Pull out every line of the records that contains the string "heading" and copy each one in full. Case counts.

__________

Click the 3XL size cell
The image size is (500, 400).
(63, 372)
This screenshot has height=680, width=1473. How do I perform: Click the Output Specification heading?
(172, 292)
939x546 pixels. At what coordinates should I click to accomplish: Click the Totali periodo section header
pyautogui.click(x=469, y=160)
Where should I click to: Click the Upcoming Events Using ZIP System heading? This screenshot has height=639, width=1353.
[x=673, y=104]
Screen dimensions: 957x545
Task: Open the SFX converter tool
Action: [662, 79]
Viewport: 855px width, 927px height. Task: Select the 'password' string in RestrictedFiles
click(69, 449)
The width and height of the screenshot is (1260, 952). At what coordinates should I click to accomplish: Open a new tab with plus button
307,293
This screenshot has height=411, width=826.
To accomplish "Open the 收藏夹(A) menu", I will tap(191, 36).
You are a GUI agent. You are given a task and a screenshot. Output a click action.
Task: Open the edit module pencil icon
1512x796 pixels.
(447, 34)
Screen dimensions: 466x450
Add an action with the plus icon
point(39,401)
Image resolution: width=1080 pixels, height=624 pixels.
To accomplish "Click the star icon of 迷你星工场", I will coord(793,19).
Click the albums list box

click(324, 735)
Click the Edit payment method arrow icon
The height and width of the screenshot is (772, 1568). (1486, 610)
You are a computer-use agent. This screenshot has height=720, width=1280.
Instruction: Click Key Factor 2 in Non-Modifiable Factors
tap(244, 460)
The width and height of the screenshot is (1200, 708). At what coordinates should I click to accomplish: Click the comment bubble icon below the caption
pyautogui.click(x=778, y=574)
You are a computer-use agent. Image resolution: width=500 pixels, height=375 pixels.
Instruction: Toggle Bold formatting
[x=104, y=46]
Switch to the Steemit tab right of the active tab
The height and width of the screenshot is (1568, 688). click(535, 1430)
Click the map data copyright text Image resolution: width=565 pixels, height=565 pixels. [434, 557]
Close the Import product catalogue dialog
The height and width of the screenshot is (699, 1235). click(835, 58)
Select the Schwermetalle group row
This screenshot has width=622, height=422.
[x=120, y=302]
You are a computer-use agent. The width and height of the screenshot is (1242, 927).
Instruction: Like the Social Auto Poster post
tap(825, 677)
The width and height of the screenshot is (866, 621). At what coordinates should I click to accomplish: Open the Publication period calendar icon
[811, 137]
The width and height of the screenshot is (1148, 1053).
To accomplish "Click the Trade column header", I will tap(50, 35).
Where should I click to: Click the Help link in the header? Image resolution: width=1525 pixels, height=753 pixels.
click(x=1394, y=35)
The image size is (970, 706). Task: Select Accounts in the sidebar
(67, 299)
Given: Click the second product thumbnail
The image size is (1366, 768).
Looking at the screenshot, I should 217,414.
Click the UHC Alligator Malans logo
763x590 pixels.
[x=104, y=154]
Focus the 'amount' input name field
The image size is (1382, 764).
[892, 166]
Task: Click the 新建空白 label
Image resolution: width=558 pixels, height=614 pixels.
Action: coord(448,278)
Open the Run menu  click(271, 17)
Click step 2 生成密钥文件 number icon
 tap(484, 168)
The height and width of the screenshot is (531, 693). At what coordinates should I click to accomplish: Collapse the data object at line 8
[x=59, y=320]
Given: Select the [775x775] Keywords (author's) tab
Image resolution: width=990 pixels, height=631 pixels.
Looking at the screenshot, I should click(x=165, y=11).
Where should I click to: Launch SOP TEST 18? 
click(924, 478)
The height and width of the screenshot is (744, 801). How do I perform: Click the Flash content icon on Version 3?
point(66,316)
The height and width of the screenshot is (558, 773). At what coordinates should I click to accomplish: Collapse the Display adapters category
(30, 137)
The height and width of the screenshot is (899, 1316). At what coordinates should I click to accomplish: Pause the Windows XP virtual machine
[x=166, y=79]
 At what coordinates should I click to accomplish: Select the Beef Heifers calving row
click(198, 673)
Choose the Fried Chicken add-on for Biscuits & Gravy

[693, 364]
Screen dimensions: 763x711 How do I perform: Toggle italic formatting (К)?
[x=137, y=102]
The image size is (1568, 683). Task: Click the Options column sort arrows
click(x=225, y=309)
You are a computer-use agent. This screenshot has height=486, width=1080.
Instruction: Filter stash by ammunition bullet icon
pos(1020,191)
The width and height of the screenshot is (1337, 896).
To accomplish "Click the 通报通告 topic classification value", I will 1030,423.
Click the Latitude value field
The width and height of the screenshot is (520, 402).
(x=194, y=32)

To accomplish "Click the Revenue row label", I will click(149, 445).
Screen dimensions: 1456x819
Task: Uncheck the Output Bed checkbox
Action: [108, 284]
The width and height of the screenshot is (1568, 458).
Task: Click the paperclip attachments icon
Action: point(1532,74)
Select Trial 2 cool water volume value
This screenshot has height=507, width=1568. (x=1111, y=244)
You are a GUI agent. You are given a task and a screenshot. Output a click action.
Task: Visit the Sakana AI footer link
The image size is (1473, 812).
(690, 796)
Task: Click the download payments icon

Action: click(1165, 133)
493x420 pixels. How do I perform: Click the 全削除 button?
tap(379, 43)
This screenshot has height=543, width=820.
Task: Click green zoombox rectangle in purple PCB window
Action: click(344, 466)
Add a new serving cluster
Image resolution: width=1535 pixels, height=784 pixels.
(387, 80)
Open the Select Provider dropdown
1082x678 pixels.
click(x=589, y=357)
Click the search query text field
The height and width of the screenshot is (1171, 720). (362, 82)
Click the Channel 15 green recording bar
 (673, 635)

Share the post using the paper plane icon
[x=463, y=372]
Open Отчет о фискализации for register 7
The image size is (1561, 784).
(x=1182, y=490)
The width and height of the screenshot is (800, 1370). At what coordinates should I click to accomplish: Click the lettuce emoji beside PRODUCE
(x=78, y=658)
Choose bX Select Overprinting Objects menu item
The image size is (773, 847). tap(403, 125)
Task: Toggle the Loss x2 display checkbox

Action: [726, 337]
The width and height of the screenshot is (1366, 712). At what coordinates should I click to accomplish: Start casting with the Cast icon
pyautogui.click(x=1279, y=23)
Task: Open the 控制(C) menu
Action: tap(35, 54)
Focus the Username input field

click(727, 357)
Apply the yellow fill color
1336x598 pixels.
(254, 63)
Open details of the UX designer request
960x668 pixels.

__________

SOLUTION:
This screenshot has height=680, width=1473. How do I perform: Click the Output Specification heading?
Where should I click to: Click the Upcoming Events Using ZIP System heading? This screenshot has height=639, width=1353.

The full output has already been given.